- **Assignment**
Go to the line in the entries below that holds "Click the XXXXX@daiwa.co.jp email address" and repeat exactly from there through the line that holds "Task: Expand the Watch the Trailer! entry", inclusive.

- **Recorded data**
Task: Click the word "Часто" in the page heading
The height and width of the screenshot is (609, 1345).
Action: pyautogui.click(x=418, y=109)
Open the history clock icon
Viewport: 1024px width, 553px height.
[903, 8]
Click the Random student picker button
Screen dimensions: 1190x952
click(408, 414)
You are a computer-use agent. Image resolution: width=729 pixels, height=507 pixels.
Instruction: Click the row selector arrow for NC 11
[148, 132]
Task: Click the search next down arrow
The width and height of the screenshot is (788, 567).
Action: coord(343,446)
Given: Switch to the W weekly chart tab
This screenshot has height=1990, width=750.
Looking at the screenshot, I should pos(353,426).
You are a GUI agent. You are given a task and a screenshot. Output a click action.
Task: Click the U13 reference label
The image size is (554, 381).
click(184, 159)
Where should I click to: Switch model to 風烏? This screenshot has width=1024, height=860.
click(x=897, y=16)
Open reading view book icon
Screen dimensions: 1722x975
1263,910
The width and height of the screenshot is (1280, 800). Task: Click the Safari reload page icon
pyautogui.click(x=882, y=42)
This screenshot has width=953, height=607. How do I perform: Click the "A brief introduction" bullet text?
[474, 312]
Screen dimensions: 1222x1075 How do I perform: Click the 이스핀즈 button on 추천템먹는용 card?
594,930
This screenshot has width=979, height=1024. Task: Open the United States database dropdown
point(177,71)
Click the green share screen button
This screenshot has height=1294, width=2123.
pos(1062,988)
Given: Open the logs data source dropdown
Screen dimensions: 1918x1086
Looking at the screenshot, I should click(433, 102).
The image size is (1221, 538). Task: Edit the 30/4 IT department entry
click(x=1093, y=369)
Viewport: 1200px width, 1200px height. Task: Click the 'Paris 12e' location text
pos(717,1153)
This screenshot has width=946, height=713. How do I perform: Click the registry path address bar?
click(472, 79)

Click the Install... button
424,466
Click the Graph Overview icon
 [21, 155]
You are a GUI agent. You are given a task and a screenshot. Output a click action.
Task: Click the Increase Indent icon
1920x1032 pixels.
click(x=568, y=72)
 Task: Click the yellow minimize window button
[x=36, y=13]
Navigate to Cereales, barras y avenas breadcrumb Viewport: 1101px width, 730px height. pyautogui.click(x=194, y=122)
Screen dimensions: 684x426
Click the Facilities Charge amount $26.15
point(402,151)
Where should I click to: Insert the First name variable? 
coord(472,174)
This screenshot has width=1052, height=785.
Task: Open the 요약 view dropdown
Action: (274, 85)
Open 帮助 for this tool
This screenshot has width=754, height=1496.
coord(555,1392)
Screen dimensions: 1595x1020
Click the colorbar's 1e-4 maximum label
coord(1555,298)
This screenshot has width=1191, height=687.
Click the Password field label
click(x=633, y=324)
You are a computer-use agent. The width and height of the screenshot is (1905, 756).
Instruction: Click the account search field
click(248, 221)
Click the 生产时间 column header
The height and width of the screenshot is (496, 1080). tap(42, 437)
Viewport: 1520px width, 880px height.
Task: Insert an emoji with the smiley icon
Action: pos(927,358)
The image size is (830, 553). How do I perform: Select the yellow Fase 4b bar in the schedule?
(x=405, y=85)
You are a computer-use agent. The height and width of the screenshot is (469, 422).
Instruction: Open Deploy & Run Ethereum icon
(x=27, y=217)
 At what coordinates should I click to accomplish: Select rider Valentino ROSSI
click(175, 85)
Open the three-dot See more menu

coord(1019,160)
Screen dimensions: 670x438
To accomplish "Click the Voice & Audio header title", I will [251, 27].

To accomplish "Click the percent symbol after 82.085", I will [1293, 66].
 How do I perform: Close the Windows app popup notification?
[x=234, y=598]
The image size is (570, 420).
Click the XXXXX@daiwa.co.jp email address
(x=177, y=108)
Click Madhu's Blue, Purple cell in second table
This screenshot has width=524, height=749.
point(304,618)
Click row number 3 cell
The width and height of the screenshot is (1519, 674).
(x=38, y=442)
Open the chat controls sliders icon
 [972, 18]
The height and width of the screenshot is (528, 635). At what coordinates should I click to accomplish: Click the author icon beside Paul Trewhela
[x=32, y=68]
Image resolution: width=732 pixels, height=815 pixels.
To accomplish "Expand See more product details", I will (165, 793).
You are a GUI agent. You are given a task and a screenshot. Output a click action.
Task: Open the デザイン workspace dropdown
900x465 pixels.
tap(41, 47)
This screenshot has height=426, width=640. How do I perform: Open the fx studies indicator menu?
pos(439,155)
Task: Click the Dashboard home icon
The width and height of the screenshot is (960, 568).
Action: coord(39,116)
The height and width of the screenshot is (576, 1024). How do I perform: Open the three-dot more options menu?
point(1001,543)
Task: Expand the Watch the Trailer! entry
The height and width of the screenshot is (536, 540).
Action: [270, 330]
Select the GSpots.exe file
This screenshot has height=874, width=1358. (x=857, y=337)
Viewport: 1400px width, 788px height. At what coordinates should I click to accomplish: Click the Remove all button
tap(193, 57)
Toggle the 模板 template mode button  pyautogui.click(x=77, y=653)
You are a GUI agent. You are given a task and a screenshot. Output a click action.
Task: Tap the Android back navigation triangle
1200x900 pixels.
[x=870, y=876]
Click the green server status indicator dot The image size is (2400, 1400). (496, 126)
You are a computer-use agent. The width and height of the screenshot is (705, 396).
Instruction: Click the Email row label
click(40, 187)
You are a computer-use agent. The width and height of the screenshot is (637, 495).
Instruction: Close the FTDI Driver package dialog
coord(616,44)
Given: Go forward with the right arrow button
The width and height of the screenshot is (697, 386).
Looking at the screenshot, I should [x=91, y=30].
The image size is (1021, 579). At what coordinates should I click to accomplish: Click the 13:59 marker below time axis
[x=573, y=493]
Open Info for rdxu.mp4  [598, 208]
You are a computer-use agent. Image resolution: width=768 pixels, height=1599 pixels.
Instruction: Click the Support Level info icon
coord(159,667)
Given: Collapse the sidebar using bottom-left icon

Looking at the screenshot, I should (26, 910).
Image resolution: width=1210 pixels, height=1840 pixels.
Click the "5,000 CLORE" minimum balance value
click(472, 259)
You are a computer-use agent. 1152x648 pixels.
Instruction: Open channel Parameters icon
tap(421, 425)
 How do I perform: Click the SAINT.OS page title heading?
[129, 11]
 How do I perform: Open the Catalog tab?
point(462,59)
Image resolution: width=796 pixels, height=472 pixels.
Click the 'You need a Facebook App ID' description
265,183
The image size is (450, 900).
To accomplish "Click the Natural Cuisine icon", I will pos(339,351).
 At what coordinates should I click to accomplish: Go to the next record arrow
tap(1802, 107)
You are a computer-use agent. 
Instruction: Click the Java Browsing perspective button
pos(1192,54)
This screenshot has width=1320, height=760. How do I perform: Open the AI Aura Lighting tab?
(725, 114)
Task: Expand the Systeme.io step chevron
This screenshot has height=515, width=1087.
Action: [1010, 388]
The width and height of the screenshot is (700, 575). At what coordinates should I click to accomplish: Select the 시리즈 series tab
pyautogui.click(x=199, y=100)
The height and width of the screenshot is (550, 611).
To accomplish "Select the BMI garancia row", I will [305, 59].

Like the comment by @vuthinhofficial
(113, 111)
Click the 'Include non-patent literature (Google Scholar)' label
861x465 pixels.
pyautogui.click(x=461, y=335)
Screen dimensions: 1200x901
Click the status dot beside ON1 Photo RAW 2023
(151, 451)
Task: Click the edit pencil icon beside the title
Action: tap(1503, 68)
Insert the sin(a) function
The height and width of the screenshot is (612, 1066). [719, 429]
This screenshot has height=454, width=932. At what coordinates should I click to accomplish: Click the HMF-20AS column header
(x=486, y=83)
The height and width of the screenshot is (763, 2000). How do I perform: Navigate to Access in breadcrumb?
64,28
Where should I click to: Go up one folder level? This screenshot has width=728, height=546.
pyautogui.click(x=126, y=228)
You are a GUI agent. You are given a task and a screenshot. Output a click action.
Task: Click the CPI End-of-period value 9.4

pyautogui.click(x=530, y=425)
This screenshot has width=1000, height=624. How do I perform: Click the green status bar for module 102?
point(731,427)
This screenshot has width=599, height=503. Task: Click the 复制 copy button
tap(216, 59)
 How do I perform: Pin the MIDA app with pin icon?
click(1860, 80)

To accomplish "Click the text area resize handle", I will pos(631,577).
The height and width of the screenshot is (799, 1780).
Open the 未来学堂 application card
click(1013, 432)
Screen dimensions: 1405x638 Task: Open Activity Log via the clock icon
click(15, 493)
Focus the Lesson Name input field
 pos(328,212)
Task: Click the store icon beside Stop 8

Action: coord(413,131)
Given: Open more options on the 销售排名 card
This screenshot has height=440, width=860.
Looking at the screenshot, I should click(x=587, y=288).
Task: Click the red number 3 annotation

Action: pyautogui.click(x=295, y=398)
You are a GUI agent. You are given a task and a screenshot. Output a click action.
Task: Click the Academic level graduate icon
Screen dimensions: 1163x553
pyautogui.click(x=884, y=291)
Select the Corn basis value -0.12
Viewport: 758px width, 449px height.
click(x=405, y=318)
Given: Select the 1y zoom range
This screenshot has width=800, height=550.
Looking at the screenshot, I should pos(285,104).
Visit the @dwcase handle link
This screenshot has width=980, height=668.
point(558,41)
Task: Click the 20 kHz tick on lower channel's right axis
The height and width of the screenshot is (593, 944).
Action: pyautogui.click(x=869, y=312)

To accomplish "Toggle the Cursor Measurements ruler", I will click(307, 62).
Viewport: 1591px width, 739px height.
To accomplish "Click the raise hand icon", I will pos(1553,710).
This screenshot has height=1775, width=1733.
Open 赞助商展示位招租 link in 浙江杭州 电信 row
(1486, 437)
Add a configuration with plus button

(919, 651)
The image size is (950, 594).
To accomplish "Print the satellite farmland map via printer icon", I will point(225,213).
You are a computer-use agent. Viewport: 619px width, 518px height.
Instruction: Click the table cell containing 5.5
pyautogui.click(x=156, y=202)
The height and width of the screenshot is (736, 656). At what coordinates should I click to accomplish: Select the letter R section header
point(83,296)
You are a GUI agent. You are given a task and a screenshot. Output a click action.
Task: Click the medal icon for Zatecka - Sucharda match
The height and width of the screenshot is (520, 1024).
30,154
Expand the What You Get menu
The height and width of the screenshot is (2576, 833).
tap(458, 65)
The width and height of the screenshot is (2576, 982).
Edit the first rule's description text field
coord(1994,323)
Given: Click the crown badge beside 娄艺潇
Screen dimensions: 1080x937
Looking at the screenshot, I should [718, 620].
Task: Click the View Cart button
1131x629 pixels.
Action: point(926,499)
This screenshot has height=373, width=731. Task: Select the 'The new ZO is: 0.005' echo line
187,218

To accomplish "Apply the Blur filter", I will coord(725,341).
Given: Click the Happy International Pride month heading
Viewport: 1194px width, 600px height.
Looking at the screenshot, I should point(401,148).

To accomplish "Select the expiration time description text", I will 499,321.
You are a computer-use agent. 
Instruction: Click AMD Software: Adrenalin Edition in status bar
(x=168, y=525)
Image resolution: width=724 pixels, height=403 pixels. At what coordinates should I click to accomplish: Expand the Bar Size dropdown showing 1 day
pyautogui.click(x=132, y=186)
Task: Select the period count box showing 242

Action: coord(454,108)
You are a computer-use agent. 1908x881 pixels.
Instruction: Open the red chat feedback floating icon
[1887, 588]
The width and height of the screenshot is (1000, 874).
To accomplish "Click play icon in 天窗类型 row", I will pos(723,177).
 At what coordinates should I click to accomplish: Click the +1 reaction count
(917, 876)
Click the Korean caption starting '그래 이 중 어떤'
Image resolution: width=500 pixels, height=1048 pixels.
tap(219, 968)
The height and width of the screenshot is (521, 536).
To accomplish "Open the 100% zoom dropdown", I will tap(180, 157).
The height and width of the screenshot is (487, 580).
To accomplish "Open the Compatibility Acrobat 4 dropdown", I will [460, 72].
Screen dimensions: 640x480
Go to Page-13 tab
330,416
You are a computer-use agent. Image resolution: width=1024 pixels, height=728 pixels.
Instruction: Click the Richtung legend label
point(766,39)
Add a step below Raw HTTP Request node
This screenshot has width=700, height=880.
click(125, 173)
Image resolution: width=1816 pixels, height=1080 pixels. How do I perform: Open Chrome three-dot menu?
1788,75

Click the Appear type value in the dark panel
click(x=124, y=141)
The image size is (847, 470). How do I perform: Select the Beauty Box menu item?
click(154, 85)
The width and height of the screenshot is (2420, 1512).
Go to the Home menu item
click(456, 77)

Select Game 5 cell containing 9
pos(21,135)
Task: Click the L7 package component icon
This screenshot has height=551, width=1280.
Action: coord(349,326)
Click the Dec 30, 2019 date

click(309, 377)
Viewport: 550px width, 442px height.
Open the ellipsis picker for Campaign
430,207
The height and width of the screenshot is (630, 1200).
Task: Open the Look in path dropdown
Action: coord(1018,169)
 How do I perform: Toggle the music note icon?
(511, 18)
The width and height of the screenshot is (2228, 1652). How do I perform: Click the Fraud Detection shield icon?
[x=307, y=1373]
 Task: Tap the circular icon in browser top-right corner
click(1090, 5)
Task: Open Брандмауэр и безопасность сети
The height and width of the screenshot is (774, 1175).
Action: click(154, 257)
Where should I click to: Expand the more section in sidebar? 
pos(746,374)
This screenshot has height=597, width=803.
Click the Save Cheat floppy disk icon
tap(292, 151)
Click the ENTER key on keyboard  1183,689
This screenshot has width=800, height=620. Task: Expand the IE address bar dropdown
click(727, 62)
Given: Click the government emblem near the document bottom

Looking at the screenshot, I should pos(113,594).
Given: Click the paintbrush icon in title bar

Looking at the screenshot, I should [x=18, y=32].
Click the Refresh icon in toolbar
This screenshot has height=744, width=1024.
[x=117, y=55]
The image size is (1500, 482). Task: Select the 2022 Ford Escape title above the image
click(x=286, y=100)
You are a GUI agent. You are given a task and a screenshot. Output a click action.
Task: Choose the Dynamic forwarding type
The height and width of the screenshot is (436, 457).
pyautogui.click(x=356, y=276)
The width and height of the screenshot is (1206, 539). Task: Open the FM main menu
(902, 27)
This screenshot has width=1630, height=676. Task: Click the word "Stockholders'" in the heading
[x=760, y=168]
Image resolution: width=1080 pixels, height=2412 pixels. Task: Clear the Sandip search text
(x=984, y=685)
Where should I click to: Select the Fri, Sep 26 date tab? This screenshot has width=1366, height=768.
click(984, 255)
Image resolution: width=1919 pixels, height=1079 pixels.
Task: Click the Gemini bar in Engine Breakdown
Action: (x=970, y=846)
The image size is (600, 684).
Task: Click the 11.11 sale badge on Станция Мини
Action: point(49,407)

- **Written answer**
Click the XXXXX@daiwa.co.jp email address
(x=177, y=108)
Click Madhu's Blue, Purple cell in second table
This screenshot has width=524, height=749.
point(304,618)
Click row number 3 cell
The width and height of the screenshot is (1519, 674).
(x=38, y=442)
Open the chat controls sliders icon
 [972, 18]
The height and width of the screenshot is (528, 635). At what coordinates should I click to accomplish: Click the author icon beside Paul Trewhela
[x=32, y=68]
Image resolution: width=732 pixels, height=815 pixels.
To accomplish "Expand See more product details", I will (165, 793).
You are a GUI agent. You are given a task and a screenshot. Output a click action.
Task: Open the デザイン workspace dropdown
900x465 pixels.
tap(41, 47)
This screenshot has height=426, width=640. How do I perform: Open the fx studies indicator menu?
pos(439,155)
Task: Click the Dashboard home icon
The width and height of the screenshot is (960, 568).
Action: coord(39,116)
The height and width of the screenshot is (576, 1024). How do I perform: Open the three-dot more options menu?
point(1001,543)
Task: Expand the Watch the Trailer! entry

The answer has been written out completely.